AIM OF THE TASK: Report back the lines in this listing that carry the string "computer".

DATA PROVIDED:
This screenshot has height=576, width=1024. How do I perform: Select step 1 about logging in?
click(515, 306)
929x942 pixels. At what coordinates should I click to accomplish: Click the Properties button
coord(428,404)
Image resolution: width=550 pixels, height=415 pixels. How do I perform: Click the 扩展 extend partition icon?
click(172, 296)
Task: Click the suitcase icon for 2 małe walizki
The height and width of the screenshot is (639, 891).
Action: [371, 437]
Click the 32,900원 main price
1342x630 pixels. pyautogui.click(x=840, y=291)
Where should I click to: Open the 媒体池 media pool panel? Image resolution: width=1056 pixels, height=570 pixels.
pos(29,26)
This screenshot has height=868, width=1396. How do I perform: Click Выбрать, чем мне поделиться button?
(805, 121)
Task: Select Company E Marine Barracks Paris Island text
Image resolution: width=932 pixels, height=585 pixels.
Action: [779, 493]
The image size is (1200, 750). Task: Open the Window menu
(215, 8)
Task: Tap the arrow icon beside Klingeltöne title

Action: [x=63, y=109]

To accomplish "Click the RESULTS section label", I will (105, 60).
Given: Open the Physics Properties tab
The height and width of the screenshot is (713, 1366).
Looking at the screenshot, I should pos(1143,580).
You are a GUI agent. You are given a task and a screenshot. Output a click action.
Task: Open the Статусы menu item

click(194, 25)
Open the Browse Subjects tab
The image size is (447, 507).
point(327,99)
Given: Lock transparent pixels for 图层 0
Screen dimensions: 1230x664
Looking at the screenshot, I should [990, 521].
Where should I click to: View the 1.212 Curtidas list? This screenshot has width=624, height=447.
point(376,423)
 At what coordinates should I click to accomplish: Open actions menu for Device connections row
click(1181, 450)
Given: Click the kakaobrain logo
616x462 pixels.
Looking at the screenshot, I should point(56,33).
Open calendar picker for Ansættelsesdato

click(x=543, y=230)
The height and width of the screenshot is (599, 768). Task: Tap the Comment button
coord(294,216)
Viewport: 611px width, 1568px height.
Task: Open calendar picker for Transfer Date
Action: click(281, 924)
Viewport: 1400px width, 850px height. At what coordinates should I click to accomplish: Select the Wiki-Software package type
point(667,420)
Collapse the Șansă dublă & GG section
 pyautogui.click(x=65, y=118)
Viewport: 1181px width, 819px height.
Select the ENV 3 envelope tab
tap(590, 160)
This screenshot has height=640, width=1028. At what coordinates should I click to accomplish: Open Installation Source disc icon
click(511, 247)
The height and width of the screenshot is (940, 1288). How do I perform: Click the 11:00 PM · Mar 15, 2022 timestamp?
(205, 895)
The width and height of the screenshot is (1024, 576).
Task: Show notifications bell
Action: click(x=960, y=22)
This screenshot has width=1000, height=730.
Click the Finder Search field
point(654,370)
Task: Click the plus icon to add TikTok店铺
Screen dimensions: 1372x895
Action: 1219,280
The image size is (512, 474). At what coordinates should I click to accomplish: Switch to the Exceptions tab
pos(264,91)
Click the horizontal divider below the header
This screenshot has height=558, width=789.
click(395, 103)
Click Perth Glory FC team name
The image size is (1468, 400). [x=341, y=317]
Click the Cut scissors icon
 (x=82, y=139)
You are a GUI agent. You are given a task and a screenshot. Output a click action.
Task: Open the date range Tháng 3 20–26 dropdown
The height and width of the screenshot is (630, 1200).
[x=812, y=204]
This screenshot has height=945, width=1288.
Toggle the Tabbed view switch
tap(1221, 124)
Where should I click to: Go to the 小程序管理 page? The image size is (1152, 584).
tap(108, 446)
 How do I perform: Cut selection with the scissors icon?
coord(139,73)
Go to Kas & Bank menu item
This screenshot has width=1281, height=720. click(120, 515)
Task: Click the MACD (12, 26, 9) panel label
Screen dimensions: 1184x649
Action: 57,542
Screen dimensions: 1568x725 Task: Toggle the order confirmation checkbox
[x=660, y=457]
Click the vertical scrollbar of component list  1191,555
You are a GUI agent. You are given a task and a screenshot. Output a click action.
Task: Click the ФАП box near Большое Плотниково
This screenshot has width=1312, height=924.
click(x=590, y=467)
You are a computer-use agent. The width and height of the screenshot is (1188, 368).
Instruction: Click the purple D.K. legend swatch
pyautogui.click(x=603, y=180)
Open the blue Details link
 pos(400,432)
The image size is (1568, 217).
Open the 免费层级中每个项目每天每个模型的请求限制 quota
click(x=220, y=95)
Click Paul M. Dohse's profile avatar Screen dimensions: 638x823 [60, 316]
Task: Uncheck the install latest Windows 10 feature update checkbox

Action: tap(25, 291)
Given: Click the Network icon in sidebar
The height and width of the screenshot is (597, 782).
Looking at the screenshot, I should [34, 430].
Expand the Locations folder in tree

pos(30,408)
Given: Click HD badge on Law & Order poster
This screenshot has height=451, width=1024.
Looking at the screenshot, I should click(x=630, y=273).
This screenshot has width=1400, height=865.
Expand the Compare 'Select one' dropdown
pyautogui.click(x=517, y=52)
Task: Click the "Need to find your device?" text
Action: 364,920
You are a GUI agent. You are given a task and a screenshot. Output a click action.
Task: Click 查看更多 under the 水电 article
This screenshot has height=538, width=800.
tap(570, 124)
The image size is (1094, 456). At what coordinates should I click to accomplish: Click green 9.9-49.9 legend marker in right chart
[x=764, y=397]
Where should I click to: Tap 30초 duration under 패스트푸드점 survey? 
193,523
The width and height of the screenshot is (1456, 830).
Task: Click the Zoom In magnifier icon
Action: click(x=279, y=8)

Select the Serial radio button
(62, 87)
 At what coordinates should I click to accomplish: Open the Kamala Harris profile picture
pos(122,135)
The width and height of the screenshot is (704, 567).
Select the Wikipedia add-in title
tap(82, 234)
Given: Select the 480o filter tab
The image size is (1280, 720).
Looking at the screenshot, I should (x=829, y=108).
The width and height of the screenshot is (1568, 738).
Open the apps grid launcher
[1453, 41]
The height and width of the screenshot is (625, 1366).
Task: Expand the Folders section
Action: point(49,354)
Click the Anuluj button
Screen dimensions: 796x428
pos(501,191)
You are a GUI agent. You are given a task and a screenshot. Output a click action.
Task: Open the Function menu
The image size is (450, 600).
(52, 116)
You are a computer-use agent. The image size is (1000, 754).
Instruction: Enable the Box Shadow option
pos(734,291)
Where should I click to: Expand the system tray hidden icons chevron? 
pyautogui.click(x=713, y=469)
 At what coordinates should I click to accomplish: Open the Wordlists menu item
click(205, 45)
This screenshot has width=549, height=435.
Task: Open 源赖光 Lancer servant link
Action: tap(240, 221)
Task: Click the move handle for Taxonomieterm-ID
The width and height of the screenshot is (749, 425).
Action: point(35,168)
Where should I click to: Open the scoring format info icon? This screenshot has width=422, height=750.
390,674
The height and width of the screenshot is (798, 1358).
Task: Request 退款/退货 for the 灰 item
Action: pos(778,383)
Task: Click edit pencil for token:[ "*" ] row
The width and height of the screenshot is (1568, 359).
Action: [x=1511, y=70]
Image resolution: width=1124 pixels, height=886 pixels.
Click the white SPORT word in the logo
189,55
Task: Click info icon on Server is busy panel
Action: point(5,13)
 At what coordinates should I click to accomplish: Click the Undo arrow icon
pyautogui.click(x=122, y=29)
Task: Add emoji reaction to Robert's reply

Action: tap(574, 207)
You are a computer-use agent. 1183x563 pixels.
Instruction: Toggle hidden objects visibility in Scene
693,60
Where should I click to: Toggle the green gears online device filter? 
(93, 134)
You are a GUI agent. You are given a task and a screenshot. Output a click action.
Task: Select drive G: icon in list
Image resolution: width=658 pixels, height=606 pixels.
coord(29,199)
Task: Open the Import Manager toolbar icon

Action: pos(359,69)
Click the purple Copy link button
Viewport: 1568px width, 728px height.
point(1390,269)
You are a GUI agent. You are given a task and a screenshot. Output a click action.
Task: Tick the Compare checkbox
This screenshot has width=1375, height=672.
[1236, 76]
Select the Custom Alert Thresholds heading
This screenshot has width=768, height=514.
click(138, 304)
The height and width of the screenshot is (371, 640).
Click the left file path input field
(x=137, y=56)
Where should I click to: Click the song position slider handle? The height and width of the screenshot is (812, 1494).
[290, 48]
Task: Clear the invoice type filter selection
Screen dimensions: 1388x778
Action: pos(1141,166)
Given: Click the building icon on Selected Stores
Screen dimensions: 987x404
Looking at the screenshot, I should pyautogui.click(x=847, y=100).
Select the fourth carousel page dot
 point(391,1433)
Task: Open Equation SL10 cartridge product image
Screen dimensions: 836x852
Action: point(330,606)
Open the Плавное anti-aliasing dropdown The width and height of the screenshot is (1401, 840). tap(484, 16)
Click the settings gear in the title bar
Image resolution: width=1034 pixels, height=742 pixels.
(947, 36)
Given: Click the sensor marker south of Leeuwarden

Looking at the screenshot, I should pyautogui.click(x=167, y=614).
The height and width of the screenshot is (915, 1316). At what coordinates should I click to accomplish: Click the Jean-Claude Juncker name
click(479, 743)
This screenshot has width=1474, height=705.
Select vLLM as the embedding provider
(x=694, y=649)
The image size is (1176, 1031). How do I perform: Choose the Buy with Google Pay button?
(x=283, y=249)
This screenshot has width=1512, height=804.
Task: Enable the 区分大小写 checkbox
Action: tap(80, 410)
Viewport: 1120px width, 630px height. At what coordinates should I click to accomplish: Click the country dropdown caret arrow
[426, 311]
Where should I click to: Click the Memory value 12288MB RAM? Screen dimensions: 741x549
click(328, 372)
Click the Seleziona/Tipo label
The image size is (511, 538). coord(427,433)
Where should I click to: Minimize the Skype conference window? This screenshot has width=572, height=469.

ANSWER TO THIS EXERCISE:
You are a computer-use agent. The width and height of the screenshot is (1188, 368).
You are a computer-use agent. The image size is (1000, 754).
You are a computer-use agent. 1183x563 pixels.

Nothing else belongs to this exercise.